Sedang melihat-lihat arsip tulisan lama di Tumblr, mata saya tertuju pada sebuah gambar yang di posting dua tahun silam. Mungkin banyak juga diantara teman-teman yang pernah baca kutipan dari Pidi Baiq ini.
Gimana coba mau bayangin nikah, kalau masak aja belum bisa? Perempuan mana yang gaa kepikiran, masa mau masak mie atau beli makanan mulu di luar?.
Padahal saya punya semacam impian bahwa harus bisa masak sebelum nikah, supaya kalau nanti nikah, suami dan (anak-anak) nantinya selalu kangen untuk makan di rumah, mulia banget kan cita-citanya.
Lantas, apakah setelah membaca kutipan itu dua tahun lalu, saya jadi optimis untuk belajar masak? Oh, tentu tidaakk. Setelah bekerja di Jakarta dan kembali ngekos, saya bukannya tambah rajin masak, malah lebih sering beli makanan di luar, alasannya merasa lebih praktis karena makan di kostan cuma malam hari, kalau harus masak setiap hari dan cuci piring, kok rasanya males banget gitu.

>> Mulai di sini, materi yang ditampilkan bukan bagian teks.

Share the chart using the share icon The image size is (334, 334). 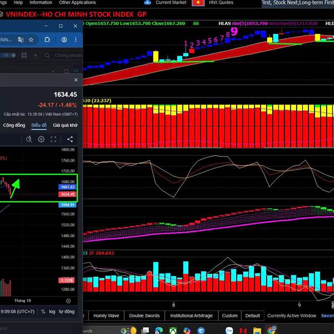(70, 139)
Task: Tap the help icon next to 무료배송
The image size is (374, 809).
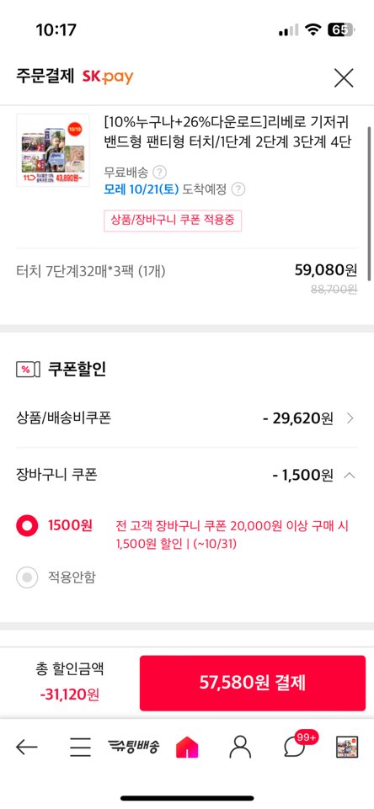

Namun, seiring berjalannya waktu, maka saya perlahan mulai belajar masak lebih serius. Kalau dulu cuma bisa goreng, tumis, atau rebus makanan yang itu-itu aja, sekarang udah mulai punya banyak inspirasi variasi resep.
Jadi, dalam dua bulan terakhir ini, demi menghemat pengeluaran bulanan, saya dan suami masak makan malam sendiri *yeayy*, kenapa cuma makan malam, karena kami berdua sama-sama kerja, makan siang udah pasti di tempat kerja, dan kalau untuk sarapan kadang saya belum sanggup bangun pagi banget untuk masak, hehe. Eh tapi beneran bisa lebih hemat lho, untuk pengeluaran groceries biasanya kami belanja di akhir pekan untuk persediaan selama seminggu, paling banyak habisnya 250ribu – 300ribu, dibandingkan makan di luar yang mungkin bisa habis 200ribu sekali makan.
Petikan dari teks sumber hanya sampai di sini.